Our objectives were several: (1) to use a local resource as “the third teacher,” wherein the ecology of the learning environment solidly supported learning, (2) to connect and understand human roles in the creation of the past, present and future, and (3) to have students realize that fields of study were points of view—were like putting on a different pair of glasses to re-look over the same old world. So, instead of just having one fieldtrip experience and only listening to a docent tell us about the Mission, we went many times. Here are some of our experiences:
- We imagined ourselves as Native Americans and went to explore the land in the park for life-sustaining resources: water, food, shelter. We imagined what it would take to survive with limited tools in this hot and humid climate.
- We imagined ourselves engineers and studied the aqueduct systems and mills built by early Spaniards to harness and use the precious resource of water. We investigated how the spiral stairs to the tower were created without nails. We constructed (and then deconstructed) our own small dam of a trickle of water running through the park.
- We returned with a botanist and “put on his glasses” to understand the anatomy and potential uses of the native plants—for food, medicine, traditions, first aid, building materials, poisons, and so on.

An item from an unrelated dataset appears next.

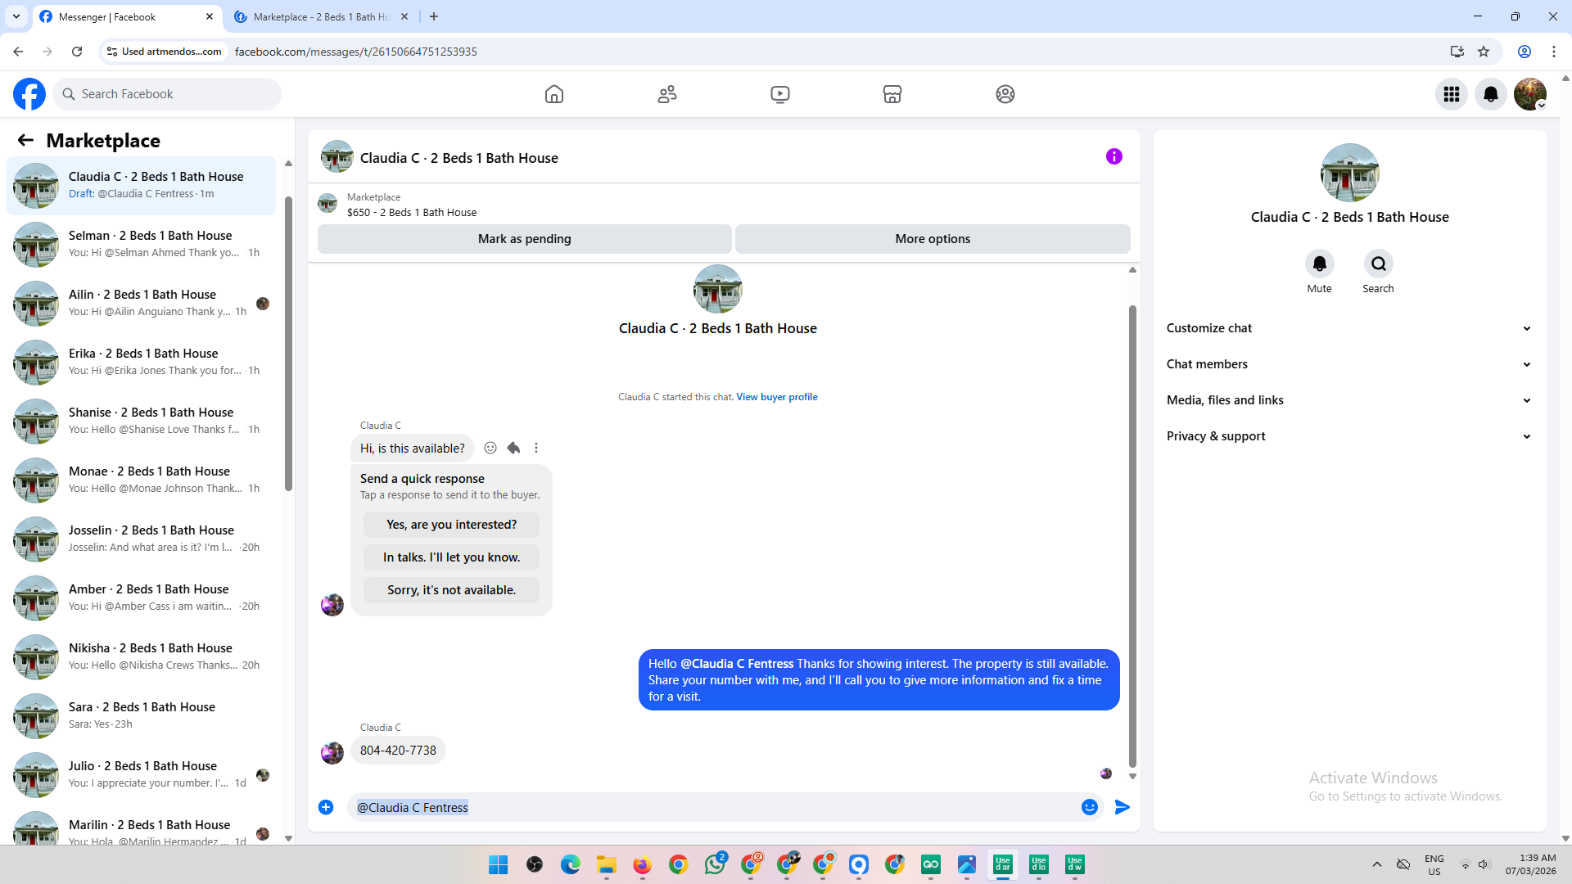Click the purple conversation info icon
The height and width of the screenshot is (884, 1572).
coord(1114,156)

- To think like historians, we created dramas in the various areas of the Mission. We compared and contrasted the Spanish Governor’s quarters, the ornate church, the strategic gun rooms, the simple rooms for the Native American population, and the arched entrances to the cells of the Catholic brothers. We talked to the guides and caretakers of the park. We camped out in the enormous (and empty) granary, made a huge campfire and told stories as if we were people from the past.
- To even better understand the cultures of the past, we got permission to use the wood-burning stoves and made tortillas by hand with “mano” and “mitote” (and ate them with butter!) We tried our hands at weaving and other crafts practiced at the Mission.
- To understand how some writers can be inspired, we returned to San Jose and let ourselves be inspired by the input from our senses—the lines, colors, textures, and so on—and our favorite memories there.
- With the help of teacher Julia Jarrell and photographer Jay Bruner, children wrote and published a book of writings and experiences, called Future/Past, where they pondered how the past had helped to shape their present and how they themselves were shaping the future.
What cultural resources can you share with your kids? A museum? An historical building? A park? A garden? Make the most of these wonderful resources while we still have them!